## WORK REQUEST
Could you report every line of the listing below that holds the word "Given"?
════════════════════
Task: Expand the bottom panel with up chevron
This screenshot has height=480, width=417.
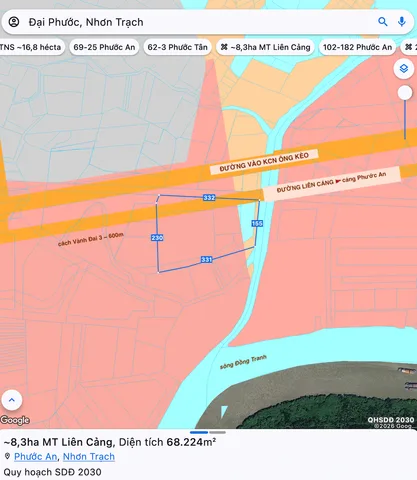Action: [12, 400]
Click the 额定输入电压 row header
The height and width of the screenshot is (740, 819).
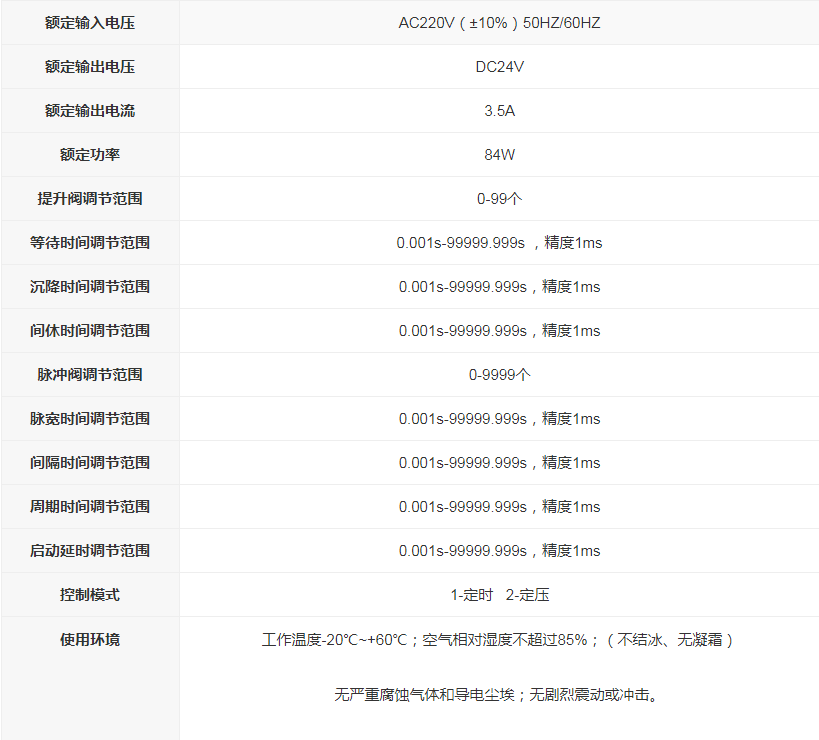point(89,22)
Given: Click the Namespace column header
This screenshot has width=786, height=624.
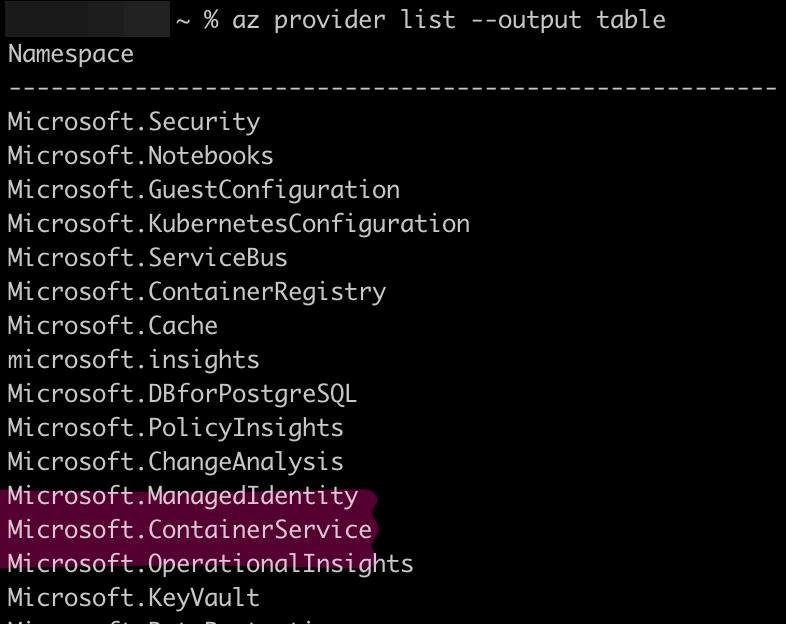Looking at the screenshot, I should [71, 55].
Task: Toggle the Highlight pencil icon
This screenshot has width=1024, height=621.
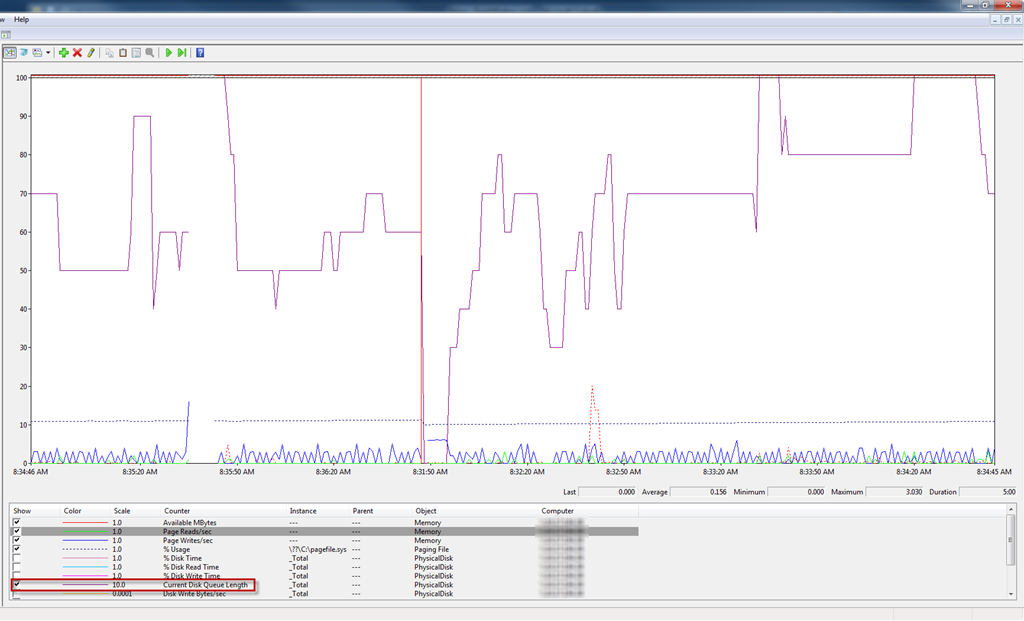Action: (90, 52)
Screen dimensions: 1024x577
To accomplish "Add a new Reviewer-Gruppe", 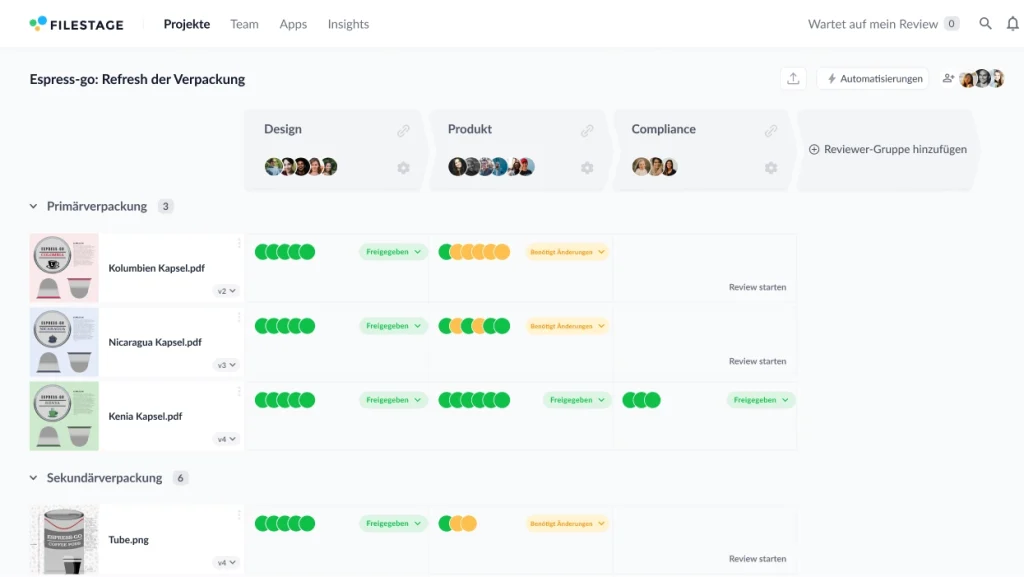I will tap(887, 150).
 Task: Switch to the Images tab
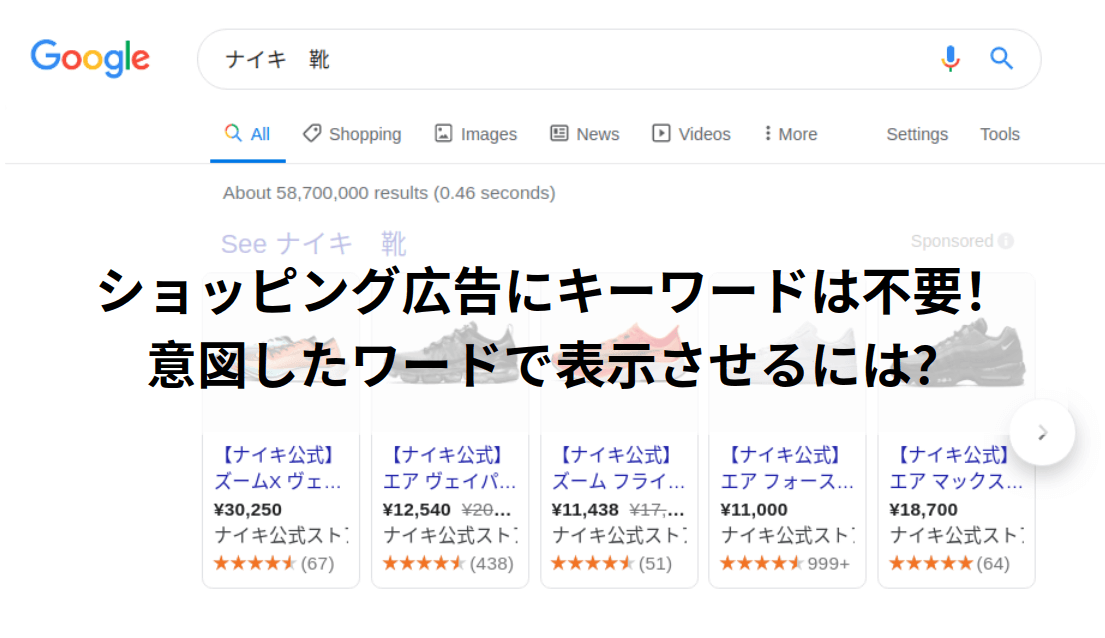click(x=476, y=134)

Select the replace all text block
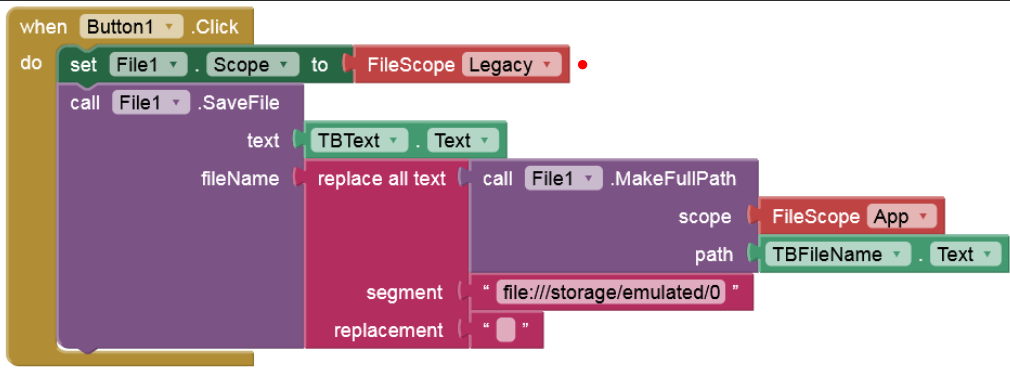pos(381,178)
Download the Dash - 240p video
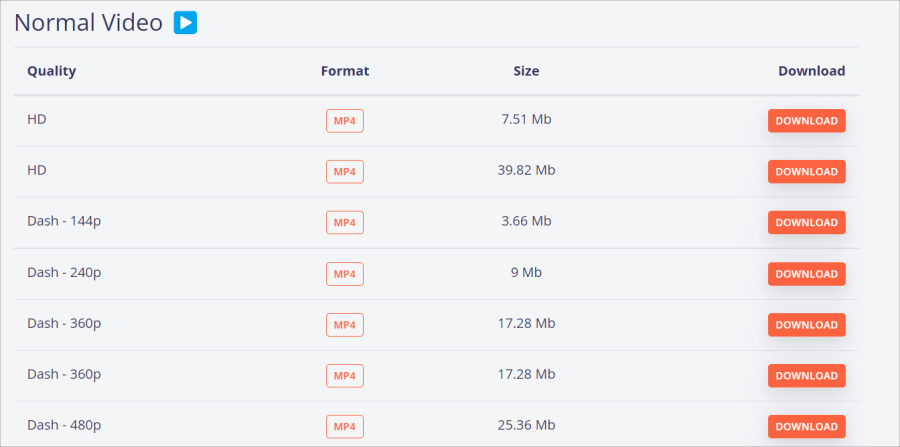 [x=806, y=274]
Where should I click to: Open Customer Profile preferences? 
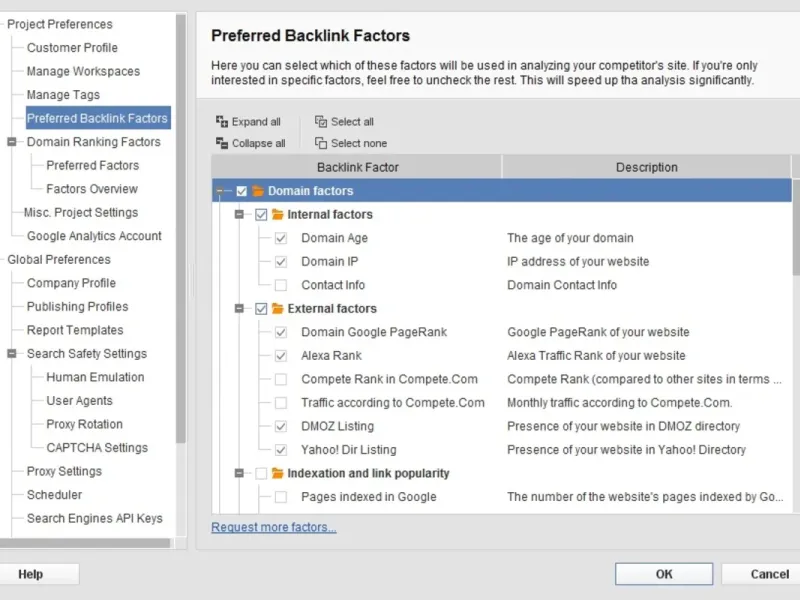pyautogui.click(x=72, y=48)
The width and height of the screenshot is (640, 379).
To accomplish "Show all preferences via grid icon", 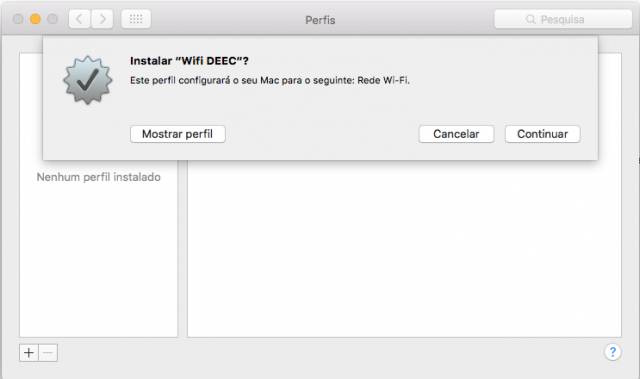I will coord(136,19).
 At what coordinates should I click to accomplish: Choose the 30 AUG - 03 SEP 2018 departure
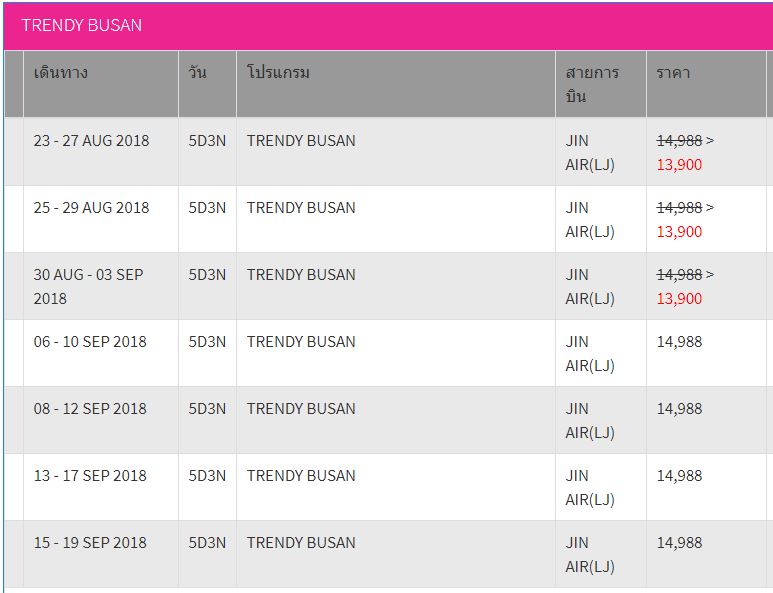point(88,286)
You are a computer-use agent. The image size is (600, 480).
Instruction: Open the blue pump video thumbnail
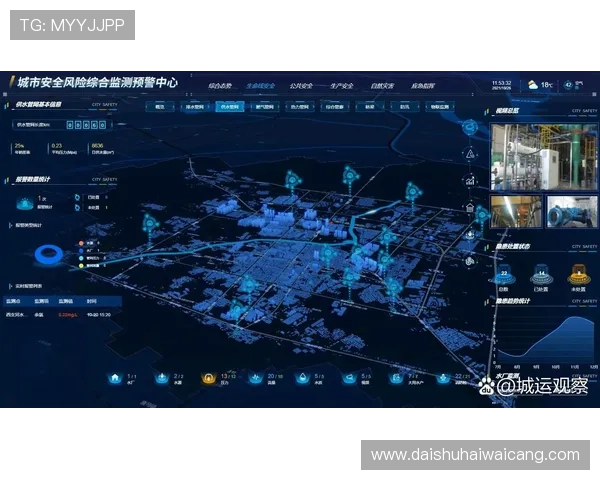coord(571,210)
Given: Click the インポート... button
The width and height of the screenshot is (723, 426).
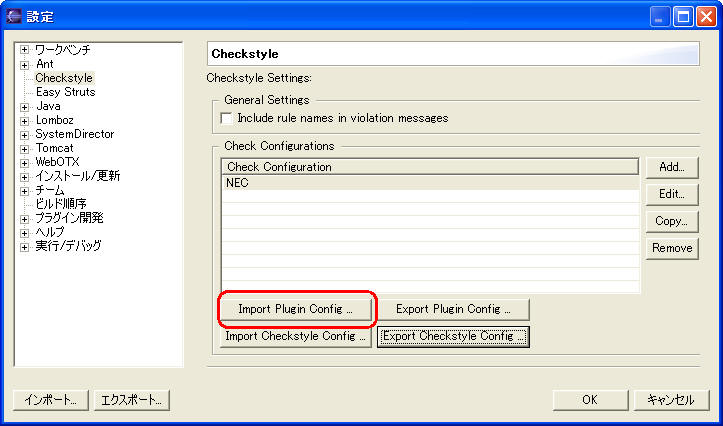Looking at the screenshot, I should 51,400.
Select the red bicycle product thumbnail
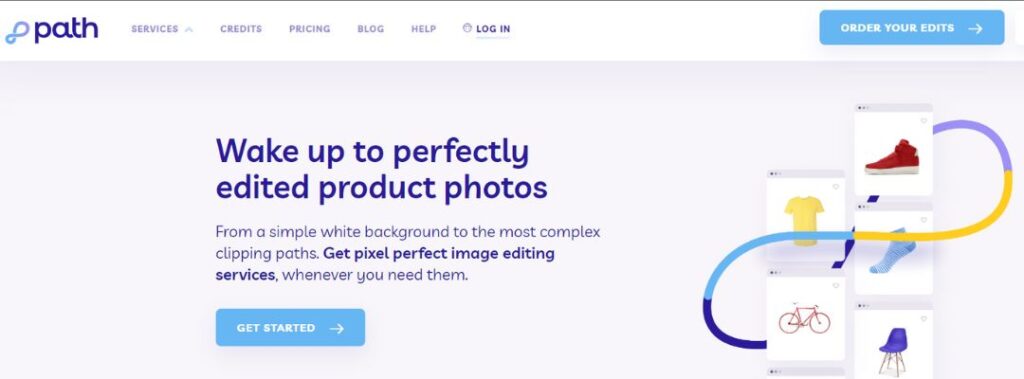This screenshot has width=1024, height=379. (804, 318)
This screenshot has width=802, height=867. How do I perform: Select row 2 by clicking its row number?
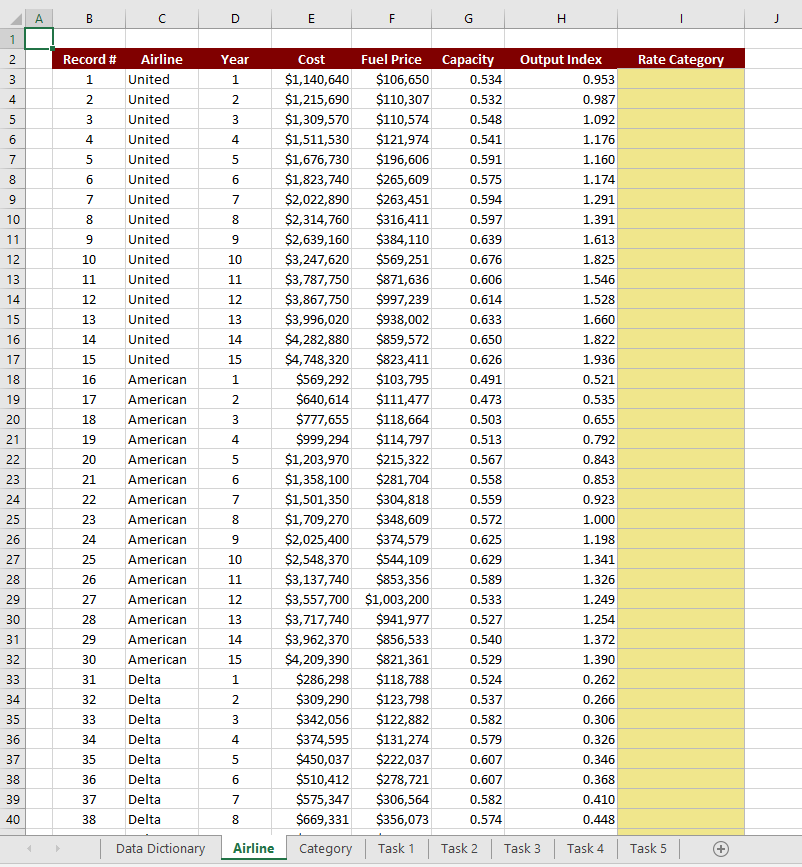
════════════════════
## OUTPUT OF THE TASK
Given: Click the Namespace column header
Given: Click the インポート... button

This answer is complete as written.